Kyle Beach (born January 13, 1990) is a Canadian former professional ice hockey player. Considered a top National Hockey League (NHL) prospect, he was selected by the Chicago Blackhawks in the first round of the 2008 NHL Entry Draft. Beach never played in the NHL, however, only spending time with minor league affiliates in the American Hockey League (AHL) from 2008 to 2014. In 2021, Beach alleged he was sexually assaulted by a Blackhawks coach during their 2010 Stanley Cup championship season and filed legal action against the team for failing to intervene.

Playing career
Beach is a power forward who plays a tough, physical game accompanied by offensive skill. After his first season in the Western Hockey League (WHL), he was named the league's Rookie of the Year. His aggressive play led to multiple concussions and a sports hernia while playing for the Everett Silvertips. After being named the 2006–07 WHL Rookie of the Year, Beach was projected to be a top five pick in the 2008 NHL Entry Draft. He was drafted 11th overall by the Chicago Blackhawks. Later in his WHL career, Beach bounced around, spending time with the Lethbridge Hurricanes and the Spokane Chiefs.

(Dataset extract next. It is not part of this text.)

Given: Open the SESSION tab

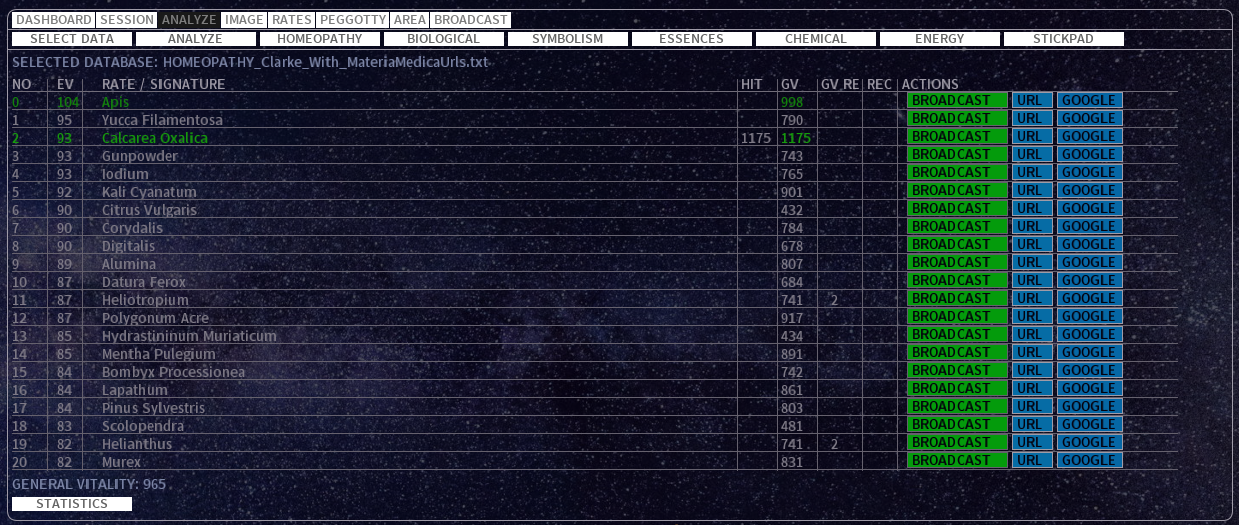Looking at the screenshot, I should click(x=127, y=20).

Beach made his professional debut with the Rockford IceHogs of the American Hockey League (AHL) at the end of the 2008–09 season. Until the start of the 2013–14 season, Beach had spent his entire professional career with the IceHogs. During the Blackhawks' 2010 Stanley Cup run, Beach was called up to the Blackhawks' practice squad. When HV71, of the Swedish Elite League ran into injury trouble, Beach joined the club for three weeks, appearing in seven games. On December 6, 2013, Beach was traded to the New York Rangers for Brandon Mashinter. He was assigned to the Rangers' AHL affiliate, the Hartford Wolf Pack, following the trade.

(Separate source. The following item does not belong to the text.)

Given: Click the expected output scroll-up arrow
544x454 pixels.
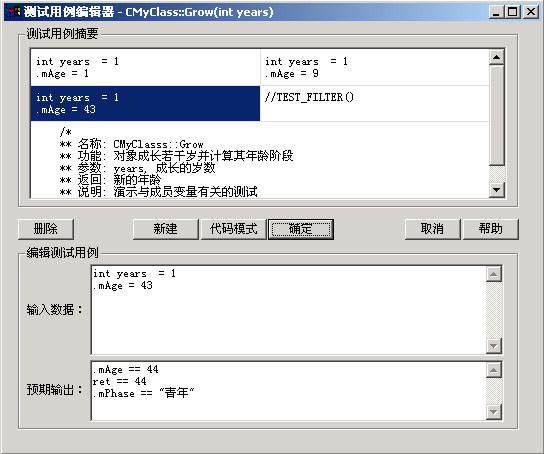Looking at the screenshot, I should coord(493,370).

In August 2014, Beach signed a tryout contract with EC Salzburg through  the end of September.

After nine games with Salzburg in his second season with the club, Beach opted to terminate his contract and return to North America in signing a contract on November 25, 2015, with the Missouri Mavericks of the ECHL. After seven scoreless games with the club, Beach opted to rejoin the Austrian Hockey League with Graz 99ers on December 18, 2015.

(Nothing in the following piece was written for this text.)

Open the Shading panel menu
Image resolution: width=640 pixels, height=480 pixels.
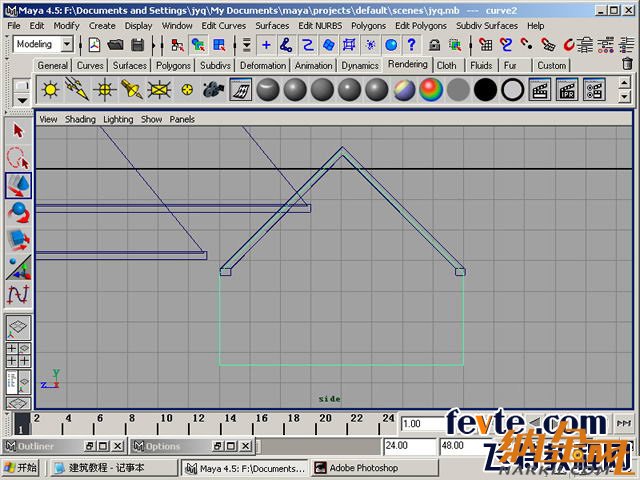80,119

In the 2016–17 season, Beach enjoyed his most productive season as a professional, compiling 30 goals and 45 points in 54 games with the 99ers. However, after a short playoff-run, his contract with the 99ers was not renewed, resulting in his release as a free agent.

On March 17, 2017, as a free agent, Beach continued his tenure in the EBEL, agreeing to a two-year contract with EC VSV.

On May 10, 2022, Beach announced his retirement.

Personal life
His younger brother is NHL referee Cody Beach, who was born August 8, 1992. Cody was drafted by the St. Louis Blues in the 5th round of the 2010 NHL Entry Draft, and played as a prospect of the Blues in the American Hockey League with the Chicago Wolves. His cousin is Rich Harden, a former Major League Baseball pitcher. As a child, his favorite player was Jarome Iginla.

Sexual assault allegations against former Blackhawks video coach

On May 13, 2021, an unnamed former player filed a lawsuit alleging a prolonged sexual assault at the hands of then-video coach Brad Aldrich during an off-ice incident during the Chicago Blackhawks' 2010 Stanley Cup championship run. A subsequent investigation focused on two players, one of whom was referred to as "John Doe 1".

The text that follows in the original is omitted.